Yum, right? I made a few tweaks. I used boneless skinless chicken breasts and didn't have coriander. I also added a tiny dash of curry powder. I used the stock from a previous post, which had thyme, lemon and garlic in it, which would change the flavor of the final product some.



I covered mine fully, instead of partially, so it was more soupy than intended, but it was delicious! I loved this recipe and it's a great dish for fall. I will definitely make this one again. Thanks Martha!



Knives

Every so often my mom gives me a gift that hits the nail right on the head. A couple years ago she gave me a red Kuhn Rikon 6" chef's knife.
It rocked my world. It's so sharp and cuts like a dream. It even comes with a cover so that it doesn't get dull kicking around your utensil drawer. I decided I needed more and bought a couple on Amazon.

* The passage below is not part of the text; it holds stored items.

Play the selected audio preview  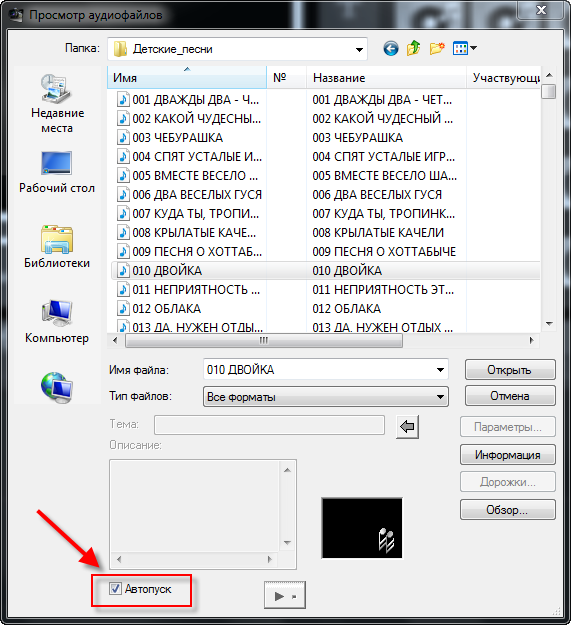coord(285,596)
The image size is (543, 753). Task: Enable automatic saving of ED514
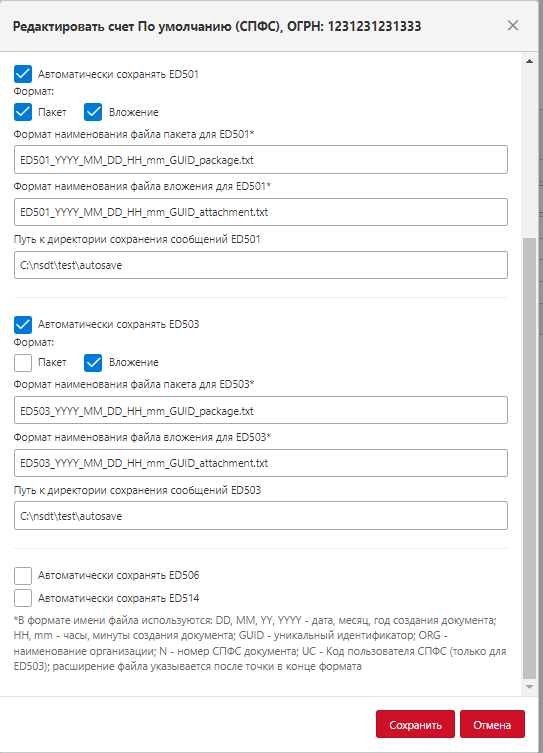23,598
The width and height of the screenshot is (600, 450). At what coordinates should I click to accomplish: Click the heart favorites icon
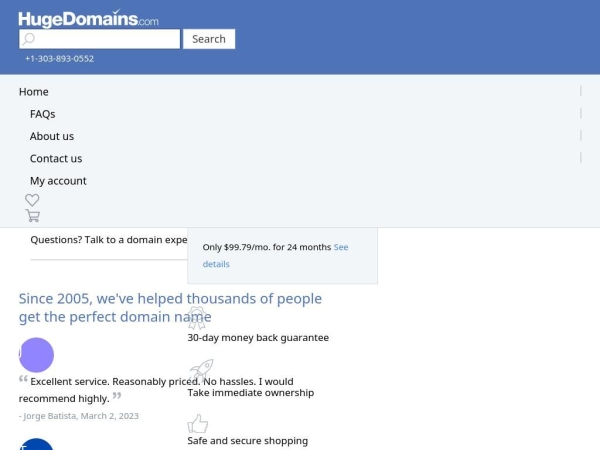[32, 200]
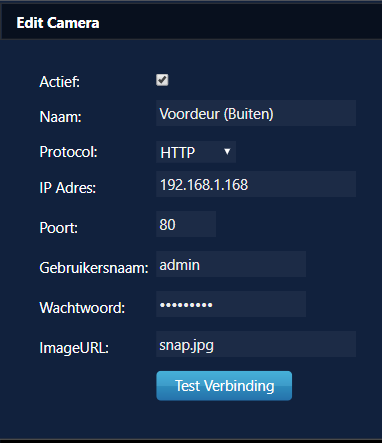382x443 pixels.
Task: Open the Protocol dropdown showing HTTP
Action: (196, 152)
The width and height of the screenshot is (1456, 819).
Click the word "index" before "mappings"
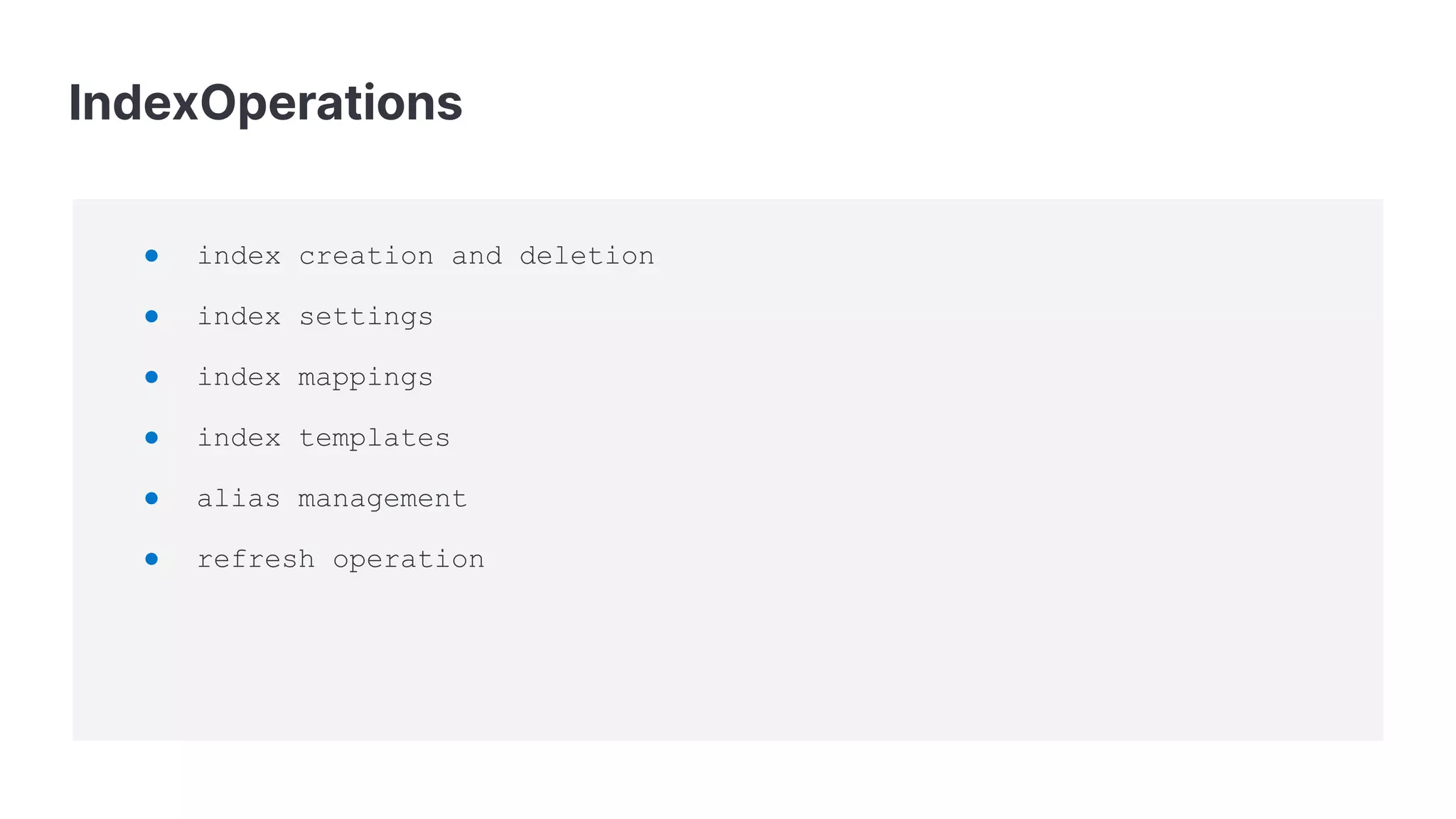click(239, 378)
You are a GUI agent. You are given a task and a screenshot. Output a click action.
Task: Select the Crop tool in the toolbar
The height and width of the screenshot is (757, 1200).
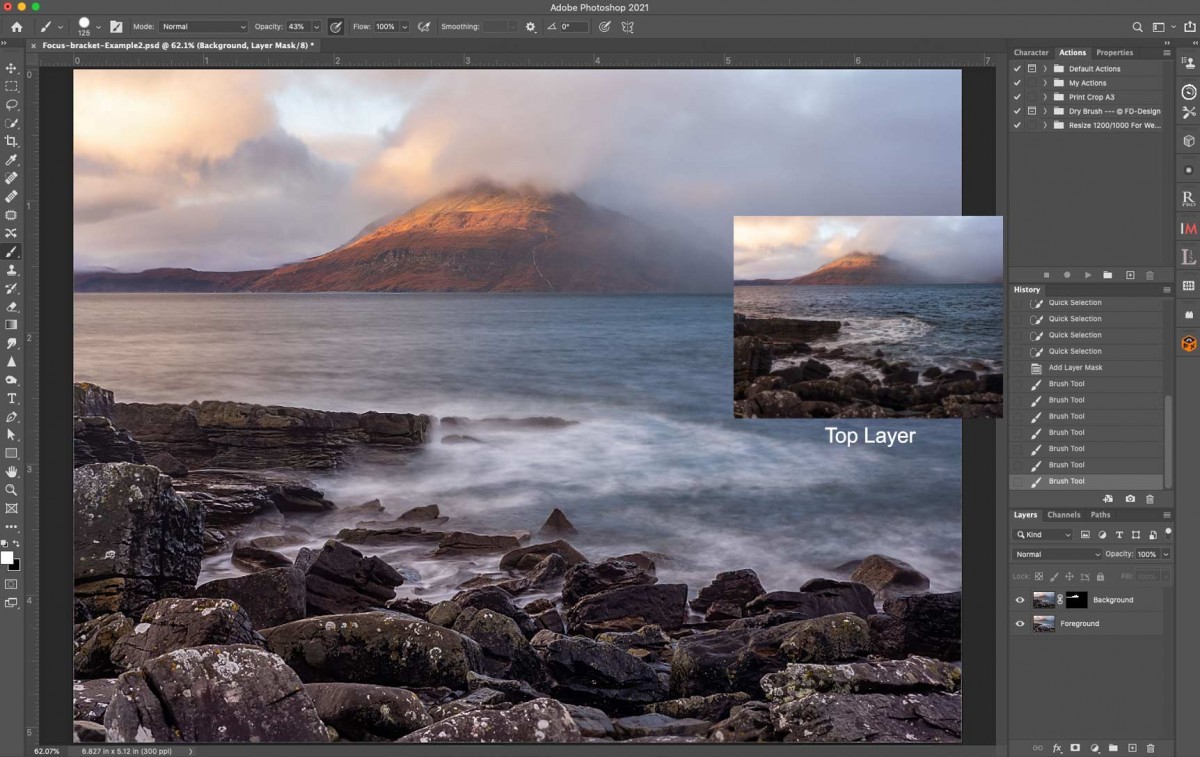click(x=11, y=142)
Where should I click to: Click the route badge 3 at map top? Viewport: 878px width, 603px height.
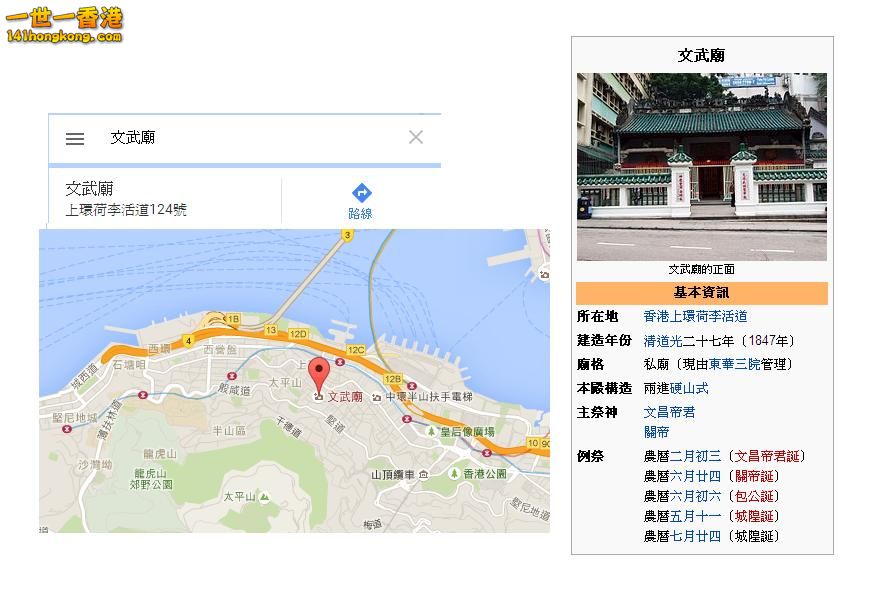point(348,233)
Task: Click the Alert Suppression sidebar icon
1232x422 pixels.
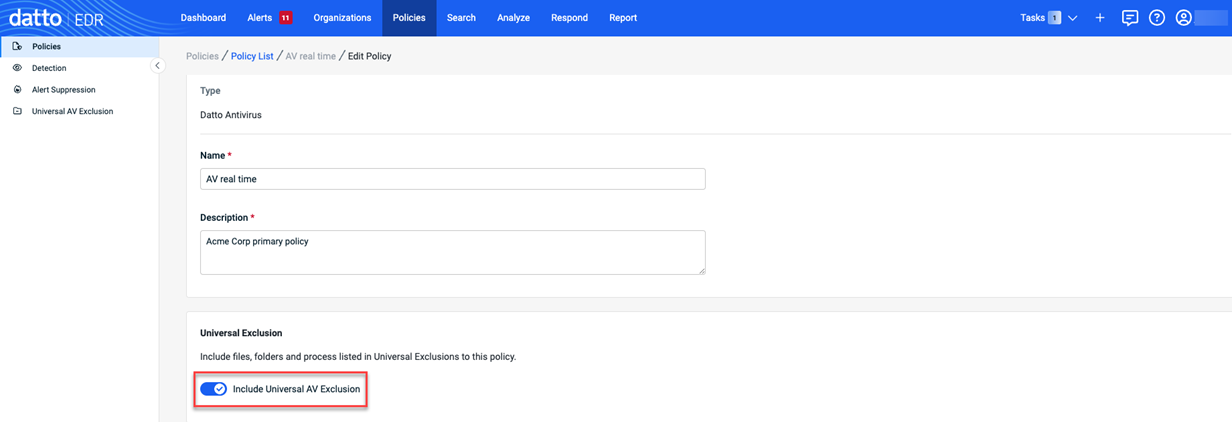Action: [17, 90]
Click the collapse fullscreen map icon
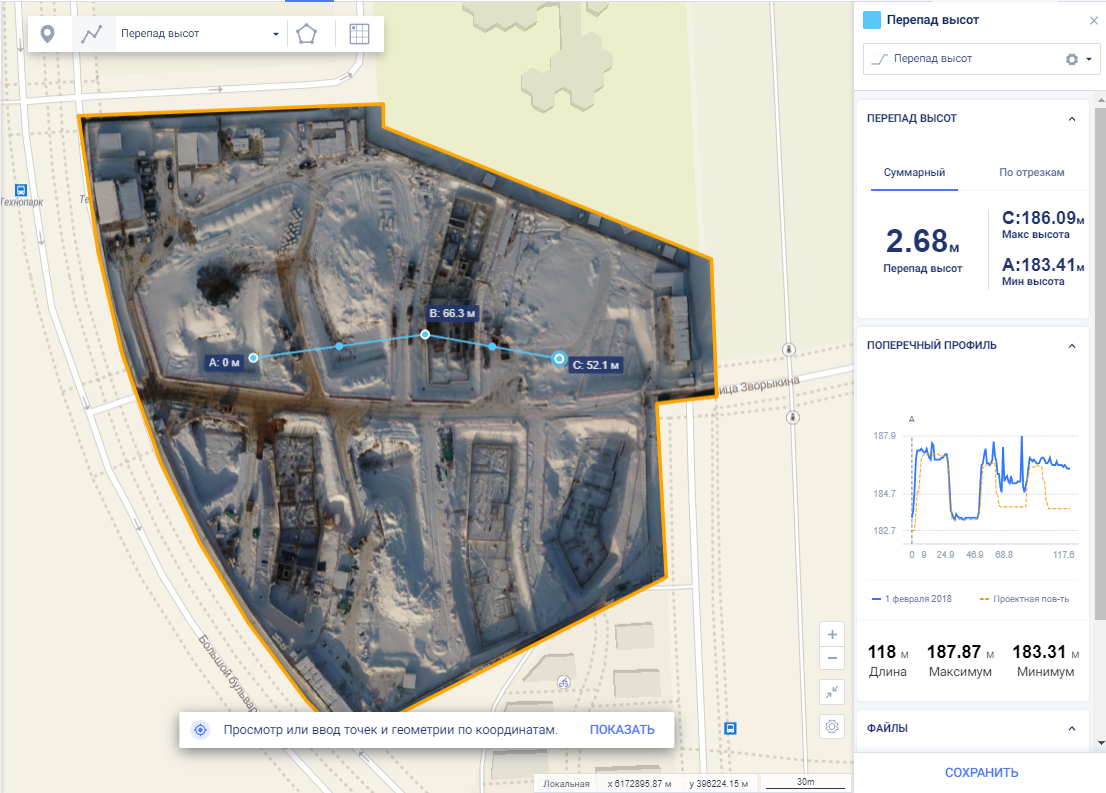The height and width of the screenshot is (793, 1106). 832,691
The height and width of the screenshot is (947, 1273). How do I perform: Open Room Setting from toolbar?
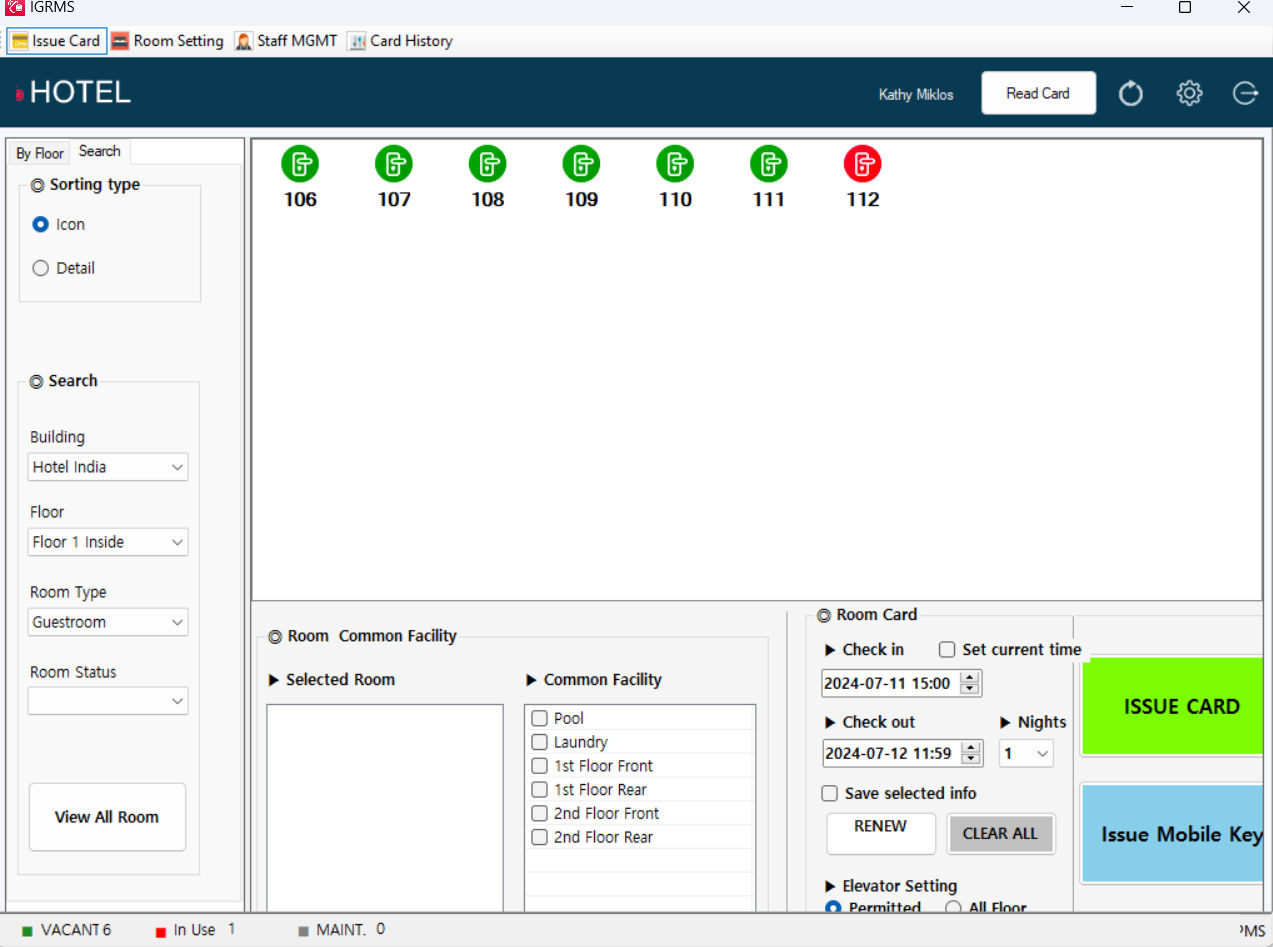click(167, 41)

A yellow mini prep knife that rules vegetables like a boss. And a curved herb knife, in green, of course.


I used my herb knife for the first time tonight to chop sage. It was awesome. It worked just like I wanted it to and was super sharp. So sharp that a funny thing happened.


Oops! Got a little close on that one. Thankfully it just took my nail off and didn't cut my skin. And don't worry, I removed the bit of nail before I added the sage to the recipe. If you can learn from me and be careful, then I highly recommend these knives.

Use that chicken carcass to make stock.

A roasted chicken is beautiful and delicious. It's also especially frugal if you're not feeding a family. I usually get 4 or 5 meals out of one. But you can stretch it even further by making stock. It's also super easy. If you can boil water, literally, you can make stock. I cleaned most of the meat from the chicken I just roasted and put it back in the dutch oven. I didn't wash out the pot because of all the good browned bits on the bottom. Those make for great stock. Fill the pot with water until it just barely covers the chicken. Then let it simmer. Easy, right?



After I took that picture I decided the lemon rind may make the broth bitter. I took it out and squeezed the soft, cooked pulp into the broth but threw the rind away. When I make stock I let it simmer until it has a good color and full flavor, usually a couple hours. Once you're happy with it, take your pot of the heat and let it cool. Remove the bones and strain out the solids. I use a regular old colander. When it fully cools the fat will rise to the top. I usually put mine in the fridge so the fat solidifies, but I know not everyone does. Either way, use a slotted spoon to remove the fat from the top of the broth and you're good to go. You can make a multitude of things with it and it freezes very well. It also tastes WAY better and is healthier than store brands.
p.s. Can we talk about the color of that stock? Gorgeous!!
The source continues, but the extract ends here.